Menhub: Uber & GrabCar Melanggar

KoridorSenin, 14 Maret 2016
th

JAKARTA (BeritaTrans.com) – Menanggapi demonstrasi yang dilakukan oleh para pengemudi taksi dan bajaj di ibukota, Menteri Perhubungan Ignasius Jonan melayangkan surat permohonan pemblokiran aplikasi Uber dan GrabCar kepada Menteri Komunikasi dan Informatika. Apa alasannya?

Di dalam surat permohonan yang dokutop cnnindonesia tersebut, Jonan menyatakan sejumlah pelanggaran telah dilakukan oleh Uber Asia Limited dan PT. Solusi Transportasi Indonesia yang mengelola layanan GrabCar.

Disebutkan, kedua perusahaan penyedia aplikasi tersebut telah melanggar pasal 138 ayat (3) UU no. 22 tahun 2009 tentang Lalu Lintas dan Angkutan Jalan yang menyatakan, angkutan umum dan/atau barang hanya dilakukan dengan Kendaraan Bermotor Umum.

Selain itu, layanan GrabCar dan Uber juga dinilai melakukan pelanggaran pasal 139 ayat (4) UU no. 22 tahun 2009 mengenai penyediaan jasa angkutan umum dilaksanakan oleh badan usaha milik negara sesuai dengan ketentuan peraturan perundang-undangan.

Sisanya, Uber dan GrabCar dianggap tidak bekerjasama dengan perusahaan angkutan umum yang resmi, menimbulkan keresahan dan konflik di kalangan pengusaha angkutan resmi dan pengemudi taksi resmi.

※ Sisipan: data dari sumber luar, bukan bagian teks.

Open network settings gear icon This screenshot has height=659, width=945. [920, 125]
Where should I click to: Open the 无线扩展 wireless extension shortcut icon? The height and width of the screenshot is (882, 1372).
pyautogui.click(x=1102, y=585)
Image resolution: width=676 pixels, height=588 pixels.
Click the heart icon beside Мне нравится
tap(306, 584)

Jonan juga berpendapat di dalam surat tersebut, kedua perusahaan tersebut milik negara asing sehingga “dapat berpotensi membahayakan keamanan negara karena masyarakat luas yang menggunakan aplikasi tersebut tidak ada jaminan keamanan atas kerahasiaannya.”

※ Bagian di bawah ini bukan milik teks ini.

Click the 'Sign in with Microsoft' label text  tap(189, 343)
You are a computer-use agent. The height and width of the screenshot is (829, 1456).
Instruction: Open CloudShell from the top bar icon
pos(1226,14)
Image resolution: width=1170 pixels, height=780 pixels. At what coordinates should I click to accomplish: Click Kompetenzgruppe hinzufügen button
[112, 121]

Reaksi dari demonstrasi tersebut membuat Jonan memutuskan untuk meminta permohonan agar situs aplikasi Uber dan GrabCar diblokir.

Surat permohonan ini diakui oleh Kapuskom Publik Kementerian Perhubungan, JA Barata, telah ditandatangani oleh Jonan.

Barata mengaku telah mengkomunikasikan hal ini dengan Ismail Cawidu, Kepala Humas dan Pusat Informasi Kemkominfo. (ani).